What the exercise asks: Check every line below, and copy those that include "computer".
===
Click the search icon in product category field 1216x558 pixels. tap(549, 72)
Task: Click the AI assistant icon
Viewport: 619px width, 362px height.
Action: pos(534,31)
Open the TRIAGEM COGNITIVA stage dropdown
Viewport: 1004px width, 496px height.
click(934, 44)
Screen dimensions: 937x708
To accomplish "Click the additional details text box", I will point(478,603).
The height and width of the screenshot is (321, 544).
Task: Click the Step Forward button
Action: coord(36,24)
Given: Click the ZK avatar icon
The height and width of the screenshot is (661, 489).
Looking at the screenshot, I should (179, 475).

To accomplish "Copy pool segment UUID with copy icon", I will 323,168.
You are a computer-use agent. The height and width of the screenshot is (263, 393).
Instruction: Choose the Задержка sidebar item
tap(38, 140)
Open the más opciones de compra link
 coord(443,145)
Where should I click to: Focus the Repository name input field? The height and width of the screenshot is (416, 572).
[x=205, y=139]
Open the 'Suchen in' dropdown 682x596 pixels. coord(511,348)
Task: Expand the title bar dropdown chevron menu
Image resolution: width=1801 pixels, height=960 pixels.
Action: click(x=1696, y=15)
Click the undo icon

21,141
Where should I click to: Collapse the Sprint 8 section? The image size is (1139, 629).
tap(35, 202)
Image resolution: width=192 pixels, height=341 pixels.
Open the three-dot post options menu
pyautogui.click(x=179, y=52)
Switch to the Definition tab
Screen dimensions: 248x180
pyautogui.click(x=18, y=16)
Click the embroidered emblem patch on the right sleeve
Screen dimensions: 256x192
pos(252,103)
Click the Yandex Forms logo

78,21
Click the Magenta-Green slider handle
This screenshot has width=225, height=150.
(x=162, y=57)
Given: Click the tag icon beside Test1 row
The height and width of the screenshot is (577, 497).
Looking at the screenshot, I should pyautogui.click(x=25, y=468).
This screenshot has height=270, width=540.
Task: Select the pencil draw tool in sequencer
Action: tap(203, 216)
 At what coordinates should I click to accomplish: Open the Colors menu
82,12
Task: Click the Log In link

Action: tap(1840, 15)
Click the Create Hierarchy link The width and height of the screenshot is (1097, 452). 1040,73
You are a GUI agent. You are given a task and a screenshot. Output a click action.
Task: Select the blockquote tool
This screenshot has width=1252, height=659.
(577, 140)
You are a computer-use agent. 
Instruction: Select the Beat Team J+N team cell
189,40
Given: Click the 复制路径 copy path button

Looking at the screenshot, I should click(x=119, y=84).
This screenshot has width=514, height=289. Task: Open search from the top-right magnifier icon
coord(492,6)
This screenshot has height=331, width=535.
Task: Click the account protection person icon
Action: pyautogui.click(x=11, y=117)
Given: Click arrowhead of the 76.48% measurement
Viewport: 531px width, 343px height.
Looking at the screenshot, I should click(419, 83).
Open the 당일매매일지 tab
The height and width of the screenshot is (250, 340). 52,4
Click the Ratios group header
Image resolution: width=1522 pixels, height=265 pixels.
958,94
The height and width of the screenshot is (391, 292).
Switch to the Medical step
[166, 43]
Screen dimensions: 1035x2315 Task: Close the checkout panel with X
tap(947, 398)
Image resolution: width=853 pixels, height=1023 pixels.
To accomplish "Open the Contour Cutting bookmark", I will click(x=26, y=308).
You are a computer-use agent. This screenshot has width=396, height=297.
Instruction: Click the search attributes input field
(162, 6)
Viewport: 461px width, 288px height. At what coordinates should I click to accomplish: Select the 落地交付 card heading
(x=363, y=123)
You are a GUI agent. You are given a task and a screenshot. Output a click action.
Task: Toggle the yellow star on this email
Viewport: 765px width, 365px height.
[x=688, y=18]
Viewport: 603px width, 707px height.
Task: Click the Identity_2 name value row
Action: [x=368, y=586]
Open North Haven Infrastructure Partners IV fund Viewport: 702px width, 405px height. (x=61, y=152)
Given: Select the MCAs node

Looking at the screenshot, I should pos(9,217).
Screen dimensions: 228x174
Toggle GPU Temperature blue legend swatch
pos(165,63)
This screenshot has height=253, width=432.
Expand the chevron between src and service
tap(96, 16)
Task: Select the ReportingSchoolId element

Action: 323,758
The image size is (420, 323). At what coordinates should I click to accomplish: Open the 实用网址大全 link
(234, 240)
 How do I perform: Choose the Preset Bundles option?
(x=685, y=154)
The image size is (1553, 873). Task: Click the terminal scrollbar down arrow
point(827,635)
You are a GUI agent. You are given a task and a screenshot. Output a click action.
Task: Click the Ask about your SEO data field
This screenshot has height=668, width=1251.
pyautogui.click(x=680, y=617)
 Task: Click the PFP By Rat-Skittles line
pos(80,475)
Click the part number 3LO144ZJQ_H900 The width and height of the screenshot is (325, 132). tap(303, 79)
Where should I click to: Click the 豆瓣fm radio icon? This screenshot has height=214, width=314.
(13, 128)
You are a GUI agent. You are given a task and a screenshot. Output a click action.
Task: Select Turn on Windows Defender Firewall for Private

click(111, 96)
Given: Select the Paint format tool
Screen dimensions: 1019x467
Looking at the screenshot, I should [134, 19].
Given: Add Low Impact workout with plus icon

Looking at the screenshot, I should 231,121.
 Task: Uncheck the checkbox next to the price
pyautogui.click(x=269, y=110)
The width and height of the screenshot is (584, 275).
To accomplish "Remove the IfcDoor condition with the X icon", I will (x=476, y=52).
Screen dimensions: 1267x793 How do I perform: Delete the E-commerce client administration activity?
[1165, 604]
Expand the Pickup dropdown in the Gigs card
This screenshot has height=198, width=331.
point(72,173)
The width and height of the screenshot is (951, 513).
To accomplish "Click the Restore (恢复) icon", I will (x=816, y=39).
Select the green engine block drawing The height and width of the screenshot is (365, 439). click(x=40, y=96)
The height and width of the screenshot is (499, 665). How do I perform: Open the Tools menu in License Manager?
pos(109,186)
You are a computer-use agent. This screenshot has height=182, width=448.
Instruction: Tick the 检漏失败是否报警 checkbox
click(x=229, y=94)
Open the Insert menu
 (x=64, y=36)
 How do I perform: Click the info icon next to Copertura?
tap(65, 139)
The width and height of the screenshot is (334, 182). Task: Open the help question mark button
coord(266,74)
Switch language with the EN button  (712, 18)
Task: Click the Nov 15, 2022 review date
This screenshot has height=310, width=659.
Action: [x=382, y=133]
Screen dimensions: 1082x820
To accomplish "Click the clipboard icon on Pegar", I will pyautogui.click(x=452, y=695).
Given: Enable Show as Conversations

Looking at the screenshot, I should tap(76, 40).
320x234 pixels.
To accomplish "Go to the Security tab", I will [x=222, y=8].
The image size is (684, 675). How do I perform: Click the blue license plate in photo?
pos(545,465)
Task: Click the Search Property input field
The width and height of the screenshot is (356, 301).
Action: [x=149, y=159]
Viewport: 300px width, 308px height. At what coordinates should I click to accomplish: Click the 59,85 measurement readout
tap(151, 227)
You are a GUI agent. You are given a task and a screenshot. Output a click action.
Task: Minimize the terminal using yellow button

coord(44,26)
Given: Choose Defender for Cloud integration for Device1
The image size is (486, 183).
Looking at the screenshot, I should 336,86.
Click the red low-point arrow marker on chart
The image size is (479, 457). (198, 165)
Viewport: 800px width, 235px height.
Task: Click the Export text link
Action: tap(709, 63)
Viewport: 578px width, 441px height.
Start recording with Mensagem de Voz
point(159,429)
===
Response to the exercise:
You are a computer-use agent. The height and width of the screenshot is (263, 393).
You are a computer-use agent. 
You are a computer-use agent. This screenshot has width=396, height=297.
You are a computer-use agent. This screenshot has height=182, width=448.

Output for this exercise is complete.